En somme, « la » conversation du « café littéraire » se démultiplierait dans « les » conversations du « salon-plateau ». Or remarquons qu’un personnage gagne en importance : celui du journaliste-médiateur qui doit orchestrer le débat (Max-Pol Fouchet et Marc Ullmann sur le plateau d’Italiques, Bernard Pivot – le bien-nommé – sur celui d’Apostrophes). De débat, il n’y en a guère avec Aron, ce dernier faisant l’unanimité, malgré la diversité de ses interlocuteurs (Françoise Sagan, Francis Blanche, Françoise Giroud…). Les journalistes s’y révèlent encore fort discrets. Le dispositif du débat est encore « transactionnel » et repose sur une stratégie « dans laquelle la légitimité de l’autre est reconnue, la confiance élevée, la crédibilité forte » (Noël Nel, À fleurets mouchetés. 25 ans de débats télévisés, La Documentation française, 1988).
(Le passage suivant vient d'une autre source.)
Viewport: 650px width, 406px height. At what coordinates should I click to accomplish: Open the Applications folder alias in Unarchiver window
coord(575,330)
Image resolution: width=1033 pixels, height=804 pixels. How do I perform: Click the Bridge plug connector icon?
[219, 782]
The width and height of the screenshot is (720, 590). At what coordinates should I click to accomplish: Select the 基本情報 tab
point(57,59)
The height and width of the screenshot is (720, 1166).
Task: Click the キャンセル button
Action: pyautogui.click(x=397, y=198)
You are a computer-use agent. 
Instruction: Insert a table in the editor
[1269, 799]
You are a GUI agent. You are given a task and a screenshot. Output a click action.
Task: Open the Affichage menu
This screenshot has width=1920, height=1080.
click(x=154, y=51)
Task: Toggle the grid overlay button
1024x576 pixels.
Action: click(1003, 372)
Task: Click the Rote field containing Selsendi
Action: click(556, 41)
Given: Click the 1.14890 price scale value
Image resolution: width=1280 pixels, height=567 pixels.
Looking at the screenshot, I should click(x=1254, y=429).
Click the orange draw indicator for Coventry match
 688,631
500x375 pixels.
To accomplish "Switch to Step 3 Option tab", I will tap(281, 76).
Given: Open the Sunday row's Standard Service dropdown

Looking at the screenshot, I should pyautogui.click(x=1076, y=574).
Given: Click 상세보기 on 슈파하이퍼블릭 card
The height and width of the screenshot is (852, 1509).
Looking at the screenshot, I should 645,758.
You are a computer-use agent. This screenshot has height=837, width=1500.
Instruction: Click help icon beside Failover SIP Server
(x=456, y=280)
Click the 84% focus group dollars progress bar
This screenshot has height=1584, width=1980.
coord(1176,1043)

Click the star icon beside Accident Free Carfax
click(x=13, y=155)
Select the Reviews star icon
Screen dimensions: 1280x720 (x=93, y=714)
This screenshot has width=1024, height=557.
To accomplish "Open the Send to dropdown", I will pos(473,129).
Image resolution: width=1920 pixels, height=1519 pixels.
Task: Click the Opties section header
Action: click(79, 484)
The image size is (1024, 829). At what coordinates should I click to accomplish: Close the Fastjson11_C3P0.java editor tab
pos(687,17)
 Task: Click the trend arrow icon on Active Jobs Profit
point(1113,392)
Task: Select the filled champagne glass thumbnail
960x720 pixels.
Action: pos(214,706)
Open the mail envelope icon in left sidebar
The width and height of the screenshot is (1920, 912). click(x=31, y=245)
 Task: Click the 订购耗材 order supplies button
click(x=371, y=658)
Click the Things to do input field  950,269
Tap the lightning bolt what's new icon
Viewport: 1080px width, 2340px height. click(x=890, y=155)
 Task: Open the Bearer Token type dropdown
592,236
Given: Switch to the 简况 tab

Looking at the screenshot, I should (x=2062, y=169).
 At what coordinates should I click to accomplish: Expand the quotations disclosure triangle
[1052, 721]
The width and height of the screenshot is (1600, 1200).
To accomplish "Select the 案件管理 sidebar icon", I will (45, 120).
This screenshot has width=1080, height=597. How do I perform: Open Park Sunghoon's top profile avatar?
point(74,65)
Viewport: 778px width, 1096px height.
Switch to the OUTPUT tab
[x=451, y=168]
Dans Apostrophes, Bernard Pivot ne joue pas un rôle neutre ; candide en apparence, il est le vrai metteur en scène des conversations des écrivains. Il relance un propos (« Est-ce que vous diriez que… ? »), fait réagir l’interlocuteur (« Qu’en pensez-vous ? »), suscite la contradiction (« Défendez-vous ! »), désamorce par un trait d’humour, interrompt. La réalisation épouse le mouvement de ce dispositif non plus « transactionnel », mais « de défi » : plans valorisant l’écrivain au verbe haut et au geste éloquent (Robbe-Grillet), plans de coupe saisissant la réaction chez l’interlocuteur (Robert Kanters), gros plan, plus rare, saisissant une émotion plus forte sur un visage (la femme écrivain).

Sur le plateau, l’écrivain est ainsi devenu le personnage, parmi d’autres, d’une fiction où l’œuvre et son écriture (d’ailleurs, se souvient-on du livre pour lequel l’invité d’Apostrophes est présent ?) sont moins essentiels que la prestation de son auteur et sa télégénie.